I had a professional very exciting and pleasant stay in Nigeria, but it is anyhow good to be back home in Ethiopia.
What did I learn from my visit in Nigeria?
Fistula surgeons in general concentrate on closing the fistula opening by suturing the bladder wall. Dr Kees has a different approach. The fistula is to be considered as part of a major traumatic tissue lost of important structures – muscles and fascia – in the pelvic floor. In short he is focusing on reconstruction of the tissue (fascial) defect, and during that process the fistula is closed as well - just as the continence mechanism is restored.
I watched and learned his operation for restoring continence in women with severe stress incontinence (inability to hold the urine) after successfully closure of a fistula. Step by step the urethra was shown with repeated measurements to lengthen before your eyes, and from flowing uncontrollable the urine gradually was controlled completely. An original and beautiful procedure which could help innumerable women not only in the third world but in the first world as well.

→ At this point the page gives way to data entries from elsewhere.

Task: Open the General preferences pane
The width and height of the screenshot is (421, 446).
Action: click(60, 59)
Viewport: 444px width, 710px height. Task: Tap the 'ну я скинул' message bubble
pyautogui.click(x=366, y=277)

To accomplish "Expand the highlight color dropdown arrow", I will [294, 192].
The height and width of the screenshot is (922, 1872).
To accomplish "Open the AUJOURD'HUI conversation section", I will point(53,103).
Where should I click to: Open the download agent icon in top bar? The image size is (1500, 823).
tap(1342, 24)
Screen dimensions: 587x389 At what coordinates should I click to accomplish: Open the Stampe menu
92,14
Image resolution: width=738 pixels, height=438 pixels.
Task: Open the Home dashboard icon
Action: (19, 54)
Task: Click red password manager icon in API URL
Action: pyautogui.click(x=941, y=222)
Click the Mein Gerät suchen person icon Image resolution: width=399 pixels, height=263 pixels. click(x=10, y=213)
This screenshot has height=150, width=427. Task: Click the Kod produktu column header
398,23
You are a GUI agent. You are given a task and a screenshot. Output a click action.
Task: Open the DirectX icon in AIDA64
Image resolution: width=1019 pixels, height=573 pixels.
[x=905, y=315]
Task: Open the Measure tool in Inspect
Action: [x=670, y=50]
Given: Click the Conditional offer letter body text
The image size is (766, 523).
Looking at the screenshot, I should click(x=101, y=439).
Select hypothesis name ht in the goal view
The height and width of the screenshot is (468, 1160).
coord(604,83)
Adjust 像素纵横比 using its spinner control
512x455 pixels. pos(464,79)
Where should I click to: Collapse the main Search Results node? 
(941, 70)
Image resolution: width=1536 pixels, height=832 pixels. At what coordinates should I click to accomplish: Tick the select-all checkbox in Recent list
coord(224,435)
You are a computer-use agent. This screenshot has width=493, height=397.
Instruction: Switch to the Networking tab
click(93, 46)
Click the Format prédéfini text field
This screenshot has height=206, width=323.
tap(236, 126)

The unfortunate thing is that it is extremely difficult for people over there to accept that something can be learned from the third world.
I even learned something new about surgery for prolapse – a very simple way of restraining a uterine prolapse and a better way to do a cystocele repair.
All this I hope to demonstrate with pictures on my pages here on the blog after a while.
Being in the business for some time nothing surprises anymore. That the Fistula Project which Dr Kees is running – the largest in the world – has insufficient financial support to that extent that he from time to time has to pay from his own pocket is however a scandal.
As I have stated repeatedly the vast majority of the NGOs are considering curative healthcare (hospital inpatient care) as not worthy of financial support. Support to preventive health exclusively is considered politically correct.
Why is it so difficult to understand that the only way to cure a fistula is by surgery and the only way to prevent a fistula is by surgery – that is a cesarian in due time.
If there is no functional obstetric service which offers a cesarean in about four hours after a delivery gets obstructed all other means are useless. What is the use of identifying risk mothers at antenatal clinics or complications during delivery if there is no hospital where the delivering mother can be referred and get a cesarean in due time? What does empowering women and enlightening them about their right to good health care help if there is no good health care around?
All that money which are poured out on different “fistula projects” – billions of dollars – are wasted as long as there is no functional hospitals with professional and efficient obstetric service including surgical relief of an obstructed labor.
What did the recent meeting in Addis Abeba where all the “big shots” and “experts” from all over the world discussed maternal health care in the developing world cost? Millions of dollars for business class flights, 5 star hotels and 5 stars restaurants – and maybe whiskey and women? (who know? I wouldn’t be surprised). And what came out of it? Nothing but empty words, a promise to reduce maternal death by 75% in 5 years! Wonderful - if only talking could do it. Unfortunately however I haven’t seen any documentation until now that talking saved a single mother’s life or closed a single fistula.